*WORK TO BE COMPLETED*.
Your task is to copy the data exactly while leaving out every picture.
*** ENTRIES SUPPLIED ***
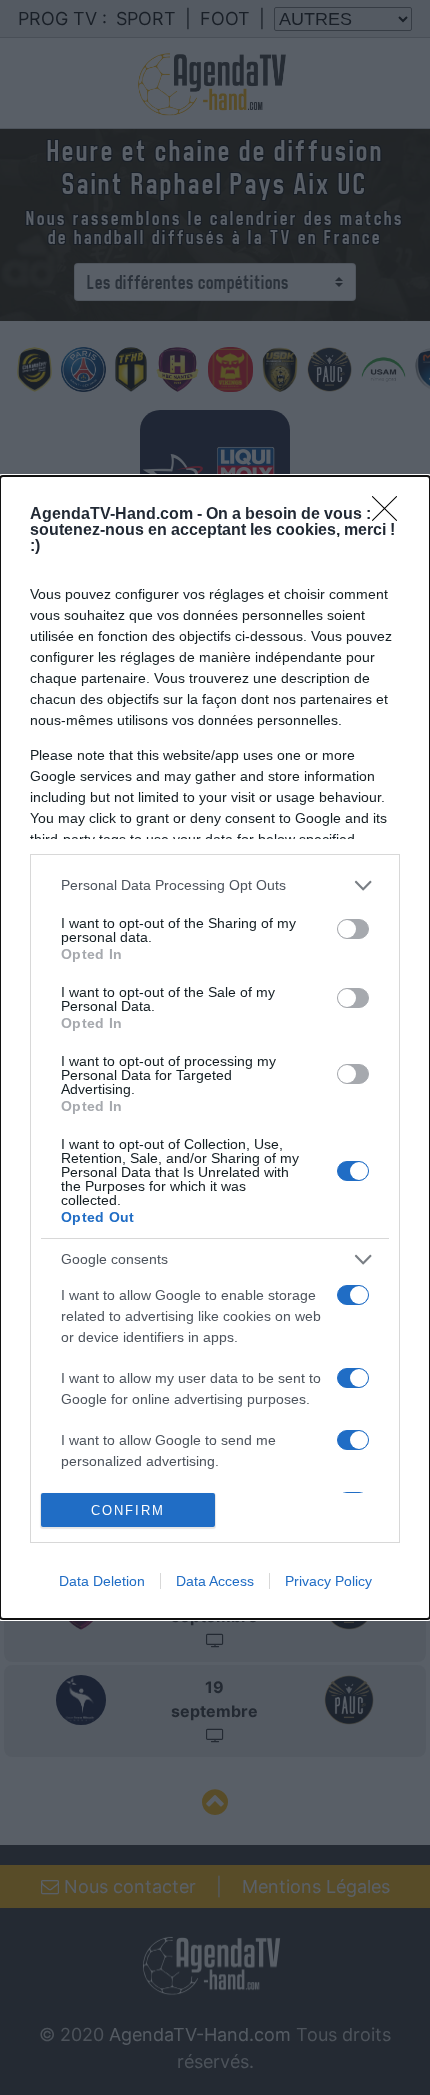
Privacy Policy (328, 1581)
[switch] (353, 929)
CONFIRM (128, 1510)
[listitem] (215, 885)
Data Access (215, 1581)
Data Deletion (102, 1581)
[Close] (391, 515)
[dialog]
*** End of ENTRIES SUPPLIED ***
*RESPONSE AREA*.
Privacy Policy (328, 1581)
[switch] (353, 929)
CONFIRM (128, 1510)
[listitem] (215, 885)
Data Access (215, 1581)
Data Deletion (102, 1581)
[Close] (391, 515)
[dialog]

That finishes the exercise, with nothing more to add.